Atiliano, enronquecido, les preguntó cómo habían subido y que  bajaran de inmediato, pero el Rebelde Osinaga, con una voz bien timbrada, le dijo: "Si quieres salvar a tus hijos y salvarte tú, ven hasta aquí, solo, de lo contrario ya sabés lo que les espera". 

La figura del "maligno" era bien definida, llevaba puesto un sombrero de paja y alas muy anchas, y una camisa larga que le cubría hasta media canilla, toda descolorida, harapienta. Cargaba innumerables juguetes y comestibles.

 Atiliano no tuvo más remedio que obedecer y emprendió la subida penosa por el cerro del Picacho. La gente impasible contemplaba la ascensión de Atiliano por la escabrosa pendiente llena de añapancos, caraguatales y una infinidad de garranchos como garras de gato y lo peor, el pedrusco deslizable que hacía imposible toda estabilidad, mientras subía dos metros bajaba uno, pero finalmente logró su cometido.
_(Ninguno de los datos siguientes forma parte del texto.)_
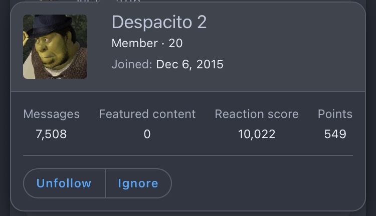Open Despacito 2's profile via username
This screenshot has width=376, height=216.
[159, 22]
Con el cuerpo lleno de hematomas y tajos que sangraban como después de una lucha con el tigre, después de un breve descanso, se coloco de pie en medio de sus cuatro hijos, incluyendo el rebelde, los abrazó con  ternura y se postró de rodillas con los ojos puestos en el ocaso amarillento rojizo que se dibujada en el horizonte. 

Atiliano, con los labios resecos, sangre y lágrimas que bañaban su rostro, con voz trémula reconoció sus pecados y pidió perdón. "Te prometo que desde hoy en adelante voy comportarme mejor y recogeré  a la madre de este infeliz niño, la atenderé con toda la deferencia y respeto por el resto de sus días, así mismo construiré una tumba en el camposanto en memoria de este hijo mío, llevándole flores y velas y rezando para que el Señor me perdone y lleve a su seno al inocente que hasta ahora vaga por el limbo".

El regreso por el empinado picacho fue más fácil, inclusive se facilitaron senderos más accesibles. Los niños se reunieron con Matilde y con el resto de la gente que fue testigo ocular de aquel suceso. 

Mientras se producía el regreso de la familia, Rebelde Osinaga abrazó a su padre Atiliano y le dijo: "Me despido de ti y de mis hermanos, quédate en paz y cumple lo prometido, de lo contrario sería peor y fatal para ti". Dicho esto desapareció como volatilizado por el aire. Mientras toda la gente acompañó a la atribulada familia Osinaga con oraciones de agradecimiento al Señor por este milagro cuando por fin reinó la paz en la comarca.

(Anónimo)

Pasaron los días, meses y años cuando la familia Osinaga, se creía librada de las asechanzas del maligno espíritu, quien se cree que nunca los dejará tan arrepentidos de sus errores inhumanos cometidos contra la inocente criatura que fue enterrada con vida por la ignorancia de su propia madre y la indiferencia de los patrones.

Ellos despreciaron su existencia por creerse de clase superior y que no tenían deberes para con sus semejantes máxime si era sangre de su sangre.